Akademik Veri Yönetim Sistemi
Physica Scripta, cilt.100, sa.8, 2025 (SCI-Expanded)
This study explores the efficacy of zirconium (Zr)-doped zinc oxide (ZnO) nanostructures in ethanol gas sensing, emphasizing the influence of varying Zr doping concentrations on the enhancement of sensor functionality, especially at room temperature and ambient conditions. Both undoped and Zr-incorporated ZnO nanoparticles were synthesized using a sol-gel approach, with Zr concentrations adjusted to 0, 1, 2, and 3 mol%. Thin films were subsequently deposited onto soda-lime glass substrates via a dip-coating method.
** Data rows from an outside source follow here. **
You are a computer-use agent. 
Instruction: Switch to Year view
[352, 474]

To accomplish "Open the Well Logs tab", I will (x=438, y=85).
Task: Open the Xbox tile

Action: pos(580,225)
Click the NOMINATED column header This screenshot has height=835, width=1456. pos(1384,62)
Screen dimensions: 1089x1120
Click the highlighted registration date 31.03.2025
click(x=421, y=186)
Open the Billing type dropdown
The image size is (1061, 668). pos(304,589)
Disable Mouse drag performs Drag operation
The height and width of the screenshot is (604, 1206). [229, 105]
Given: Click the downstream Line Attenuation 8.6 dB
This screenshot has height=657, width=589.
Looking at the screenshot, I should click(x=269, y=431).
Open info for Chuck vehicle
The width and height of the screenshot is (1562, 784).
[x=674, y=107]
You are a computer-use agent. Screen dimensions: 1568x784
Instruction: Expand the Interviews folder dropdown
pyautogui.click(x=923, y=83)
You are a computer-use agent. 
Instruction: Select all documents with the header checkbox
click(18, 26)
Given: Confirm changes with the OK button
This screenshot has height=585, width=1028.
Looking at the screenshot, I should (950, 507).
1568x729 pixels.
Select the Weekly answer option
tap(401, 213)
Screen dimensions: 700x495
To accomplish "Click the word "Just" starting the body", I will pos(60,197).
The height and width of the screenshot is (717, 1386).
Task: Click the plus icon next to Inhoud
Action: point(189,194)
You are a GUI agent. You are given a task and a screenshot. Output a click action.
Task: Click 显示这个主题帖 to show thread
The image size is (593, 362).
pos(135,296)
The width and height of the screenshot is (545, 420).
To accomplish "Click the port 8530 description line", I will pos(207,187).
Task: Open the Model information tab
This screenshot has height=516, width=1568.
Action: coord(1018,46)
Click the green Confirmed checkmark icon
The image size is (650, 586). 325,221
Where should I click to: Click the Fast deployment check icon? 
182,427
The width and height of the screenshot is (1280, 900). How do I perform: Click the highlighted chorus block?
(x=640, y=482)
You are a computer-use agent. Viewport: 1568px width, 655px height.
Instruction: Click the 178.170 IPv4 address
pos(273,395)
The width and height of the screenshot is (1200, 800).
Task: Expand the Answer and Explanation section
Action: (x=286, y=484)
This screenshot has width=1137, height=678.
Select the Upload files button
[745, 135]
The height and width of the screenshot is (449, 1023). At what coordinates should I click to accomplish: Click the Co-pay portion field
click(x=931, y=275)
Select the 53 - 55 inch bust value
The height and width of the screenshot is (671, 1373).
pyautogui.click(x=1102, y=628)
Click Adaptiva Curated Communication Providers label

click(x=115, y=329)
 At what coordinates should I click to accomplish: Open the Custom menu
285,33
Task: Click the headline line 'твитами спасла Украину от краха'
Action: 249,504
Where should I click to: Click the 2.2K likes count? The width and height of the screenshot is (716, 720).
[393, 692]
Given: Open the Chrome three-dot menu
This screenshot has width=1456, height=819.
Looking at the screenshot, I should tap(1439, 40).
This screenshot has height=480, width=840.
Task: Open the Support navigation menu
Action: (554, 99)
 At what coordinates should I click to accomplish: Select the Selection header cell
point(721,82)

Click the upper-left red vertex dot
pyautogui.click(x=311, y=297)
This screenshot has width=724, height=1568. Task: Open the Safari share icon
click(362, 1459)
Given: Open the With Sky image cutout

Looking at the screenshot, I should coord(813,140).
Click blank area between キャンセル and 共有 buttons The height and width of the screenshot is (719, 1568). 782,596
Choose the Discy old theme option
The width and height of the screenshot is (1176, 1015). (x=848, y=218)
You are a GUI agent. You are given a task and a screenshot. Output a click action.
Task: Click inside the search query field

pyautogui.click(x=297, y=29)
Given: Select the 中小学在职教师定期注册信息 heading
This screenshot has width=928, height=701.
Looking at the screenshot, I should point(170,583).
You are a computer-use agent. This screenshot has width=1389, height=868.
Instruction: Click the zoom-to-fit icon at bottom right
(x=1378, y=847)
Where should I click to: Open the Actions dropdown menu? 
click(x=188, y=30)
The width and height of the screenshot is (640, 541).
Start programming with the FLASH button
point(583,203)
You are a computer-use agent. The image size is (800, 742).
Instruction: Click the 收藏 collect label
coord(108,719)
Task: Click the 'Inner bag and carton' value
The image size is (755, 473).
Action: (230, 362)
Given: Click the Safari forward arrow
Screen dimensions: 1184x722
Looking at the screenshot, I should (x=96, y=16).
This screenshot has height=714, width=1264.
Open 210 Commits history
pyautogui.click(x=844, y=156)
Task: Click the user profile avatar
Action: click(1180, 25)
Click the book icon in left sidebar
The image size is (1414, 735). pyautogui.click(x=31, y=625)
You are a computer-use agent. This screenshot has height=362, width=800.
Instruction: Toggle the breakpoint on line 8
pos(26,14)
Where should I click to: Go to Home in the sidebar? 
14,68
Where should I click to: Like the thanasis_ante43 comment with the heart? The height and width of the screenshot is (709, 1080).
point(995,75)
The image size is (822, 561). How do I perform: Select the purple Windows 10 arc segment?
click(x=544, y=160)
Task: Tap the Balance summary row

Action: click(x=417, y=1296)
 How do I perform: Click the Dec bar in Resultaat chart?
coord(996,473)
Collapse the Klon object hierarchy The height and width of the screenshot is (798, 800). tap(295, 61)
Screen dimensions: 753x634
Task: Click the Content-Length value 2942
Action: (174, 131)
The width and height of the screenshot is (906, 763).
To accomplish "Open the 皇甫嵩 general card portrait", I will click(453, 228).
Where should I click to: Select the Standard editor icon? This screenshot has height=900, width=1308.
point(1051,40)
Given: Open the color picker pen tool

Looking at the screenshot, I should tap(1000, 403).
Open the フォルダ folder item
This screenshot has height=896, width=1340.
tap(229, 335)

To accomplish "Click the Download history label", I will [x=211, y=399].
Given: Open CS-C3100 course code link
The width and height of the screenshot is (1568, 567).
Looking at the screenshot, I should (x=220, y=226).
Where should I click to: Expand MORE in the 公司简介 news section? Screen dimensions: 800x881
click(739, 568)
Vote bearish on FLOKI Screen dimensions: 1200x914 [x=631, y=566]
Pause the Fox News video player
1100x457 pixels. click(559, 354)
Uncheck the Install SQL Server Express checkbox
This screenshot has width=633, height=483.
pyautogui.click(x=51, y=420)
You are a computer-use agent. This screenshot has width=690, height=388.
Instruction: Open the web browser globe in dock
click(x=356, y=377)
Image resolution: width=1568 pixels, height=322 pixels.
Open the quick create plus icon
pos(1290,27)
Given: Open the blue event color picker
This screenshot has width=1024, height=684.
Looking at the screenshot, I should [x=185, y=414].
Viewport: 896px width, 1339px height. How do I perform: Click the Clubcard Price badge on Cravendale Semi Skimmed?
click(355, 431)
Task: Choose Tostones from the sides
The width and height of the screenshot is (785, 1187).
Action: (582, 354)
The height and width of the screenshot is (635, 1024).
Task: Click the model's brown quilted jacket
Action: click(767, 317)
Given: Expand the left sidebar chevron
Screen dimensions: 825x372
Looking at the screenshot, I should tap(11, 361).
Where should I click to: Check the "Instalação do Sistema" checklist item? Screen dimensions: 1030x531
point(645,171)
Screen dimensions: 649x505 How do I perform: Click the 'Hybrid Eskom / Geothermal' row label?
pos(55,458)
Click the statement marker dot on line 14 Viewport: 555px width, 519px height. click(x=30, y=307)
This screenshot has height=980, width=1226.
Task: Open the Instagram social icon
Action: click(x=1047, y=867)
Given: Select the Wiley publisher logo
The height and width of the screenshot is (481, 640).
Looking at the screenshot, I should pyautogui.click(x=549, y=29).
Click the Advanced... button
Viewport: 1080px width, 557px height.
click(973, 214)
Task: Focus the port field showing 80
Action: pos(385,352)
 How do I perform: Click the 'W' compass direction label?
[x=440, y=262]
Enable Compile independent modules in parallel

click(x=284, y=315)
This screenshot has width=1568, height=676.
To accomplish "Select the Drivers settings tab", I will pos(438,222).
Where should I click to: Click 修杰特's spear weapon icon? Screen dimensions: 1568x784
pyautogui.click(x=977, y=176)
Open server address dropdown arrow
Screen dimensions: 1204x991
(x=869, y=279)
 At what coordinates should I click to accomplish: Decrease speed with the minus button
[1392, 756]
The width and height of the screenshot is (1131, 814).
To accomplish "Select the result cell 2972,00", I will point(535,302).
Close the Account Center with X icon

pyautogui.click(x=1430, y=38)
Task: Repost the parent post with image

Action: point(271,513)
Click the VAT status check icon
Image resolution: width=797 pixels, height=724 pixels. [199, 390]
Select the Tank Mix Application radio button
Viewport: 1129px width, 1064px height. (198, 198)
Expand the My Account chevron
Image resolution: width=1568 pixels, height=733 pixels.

X-ray diffraction confirmed the hexagonal wurtzite structure with a predominant (002) orientation. Scanning electron microscopy revealed uniformly distributed nanoscale grains and pores, while energy-dispersive x-ray spectroscopy verified the elemental composition and stoichiometric ratios of zinc, zirconium, and oxygen. The ethanol sensing properties were assessed by measuring electrical resistance changes upon exposure to ethanol concentrations (10-100 ppm) at room temperature. The incorporation of Zr was found to significantly enhance the sensing functionality of ZnO, with the optimal Zr concentration determined to be 1 mol%. The sensor incorporating 1 mol% Zr (ZrZO1) demonstrated exceptional ethanol gas sensing capabilities, achieving a sensing response of 32, along with rapid response and recovery times of 18 s and 23 s, respectively. The ZrZO1 sensor exhibited superior functionality metrics, including high sensitivity, excellent reproducibility, long-term stability, and rapid response/recovery characteristics, making it a promising candidate for the development of advanced gas sensors operating at room temperature. These findings highlight the potential of Zr-incorporated ZnO nanostructured thin films as a highly effective material for ethanol gas sensing applications under ambient conditions.